In the novel, it is Otto and Anna Quangle’s son who falls in France. The couple writes anti-Nazi slogans on postcards and distributes them throughout the city. The postcards are distributed with meticulous planning to avoid discovery; the Quangles’s, always careful of when, how, and where the cards are placed. Berliners, either brainwashed or terrified by the Nazi regime, turn in the postcards for fear of falling suspect. After the distribution of hundreds of cards defying Hitler, the Nazis and the war, the Gestapo is convinced the postcard case is a large movement; one to be reckoned with.
The Quangle’s live in an apartment building with the Persickes, a family of die hard Nazis who despise the Rosenthal’s, a Jewish family who occupy an apartment in the building. Mrs. Rosenthal waits for her husband to return from a Nazi interrogation. The Persickes have their eye on her apartment. Judge Fromm, another tenant in the building, tries to save Mrs. Rosenthal as he works quietly and tirelessly against the Nazis.
Eva Kluge, a post-woman, who never cared for the Nazis but worries for her sons conscripted into the German army, offers her fellow Germans what she feels is the proper respect to the regime, so not to be reported as anti-Nazi while she deals with her drunken sniveling husband, who refuses to earn a dime and hooks up with lowlifes and thugs such as Borkhausen, who loves nothing more than giving good beatings, will do anything for a dime and couldn’t wait to rob the Rosenthal’s apartment.
In the book, as in Nazi Germany, a small segment of moral characters rise up against the Nazis, through any means available to them. The majority of people however do not fight back against the Nazi regime and most accept the difficulty of the wartime conditions, hoping their family members survive while waiting for better times to come.

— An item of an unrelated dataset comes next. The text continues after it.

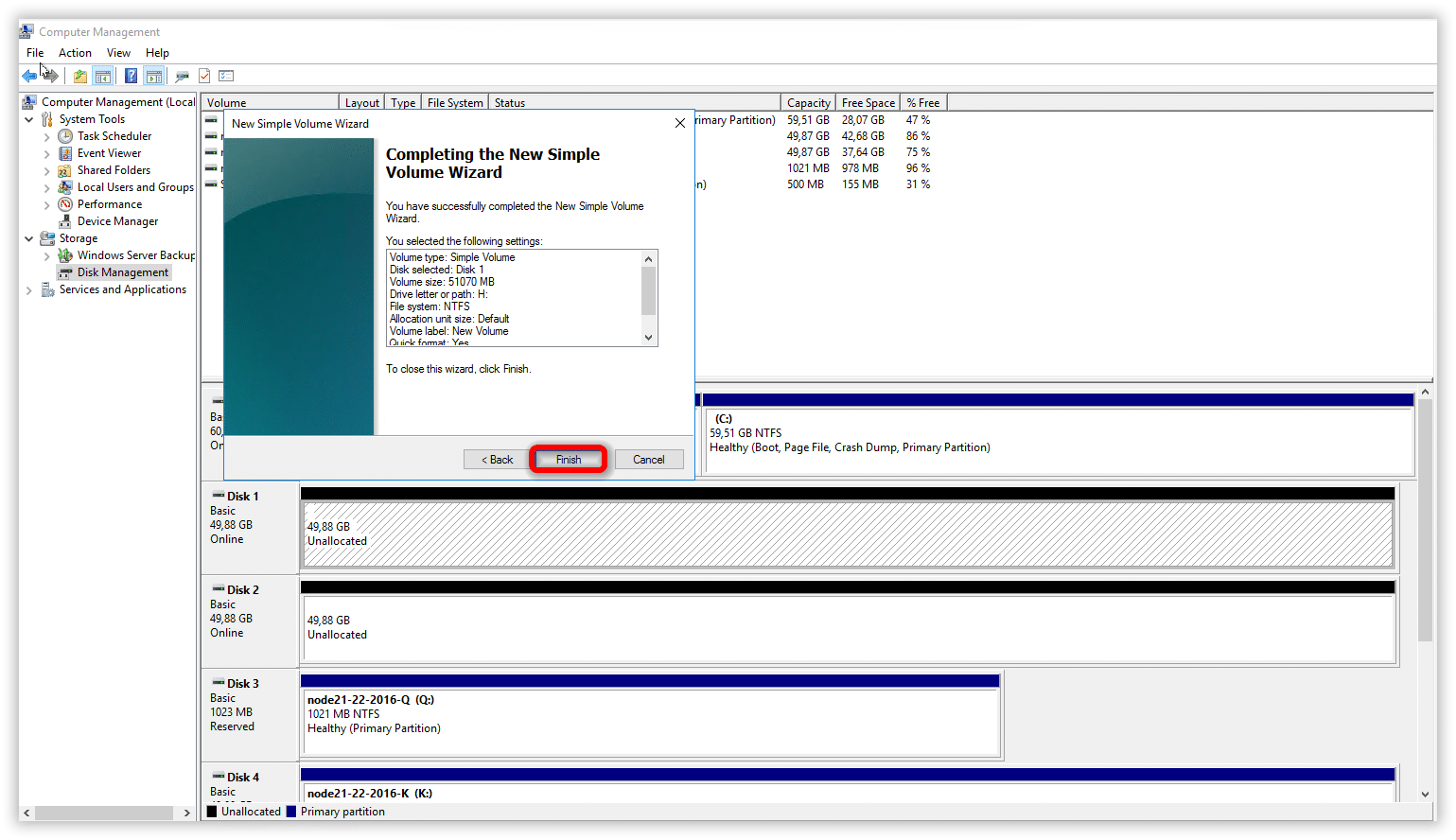Select the Disk 2 unallocated space
The height and width of the screenshot is (840, 1456).
tap(847, 628)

Fallada delves into the depth of the character of moral men, as well as those who use a chaotic circumstance such as war, to exploit their fellow man at every turn. The book also details the paranoia in the society among the people as well as the Nazi officials themselves, from the highest in command to the lowly street thug.
The book contains photocopies of the Gestapo file with police reports, eye witness reports, photocopies of the postcards, arrest reports of Otto Hampel and Elise Hampel, their photos, and the photocopies of their confessions.
A photocopy of the arrest report of Heinz Klaus is also provided, the model of the character of Enno Kluge; Klaus was later released.
Otto and Elsie Hampel were executed in prison in March of 1943.
Fallada’s theme throughout his writing is, that good must always combat and triumph over evil, or evil will prevail.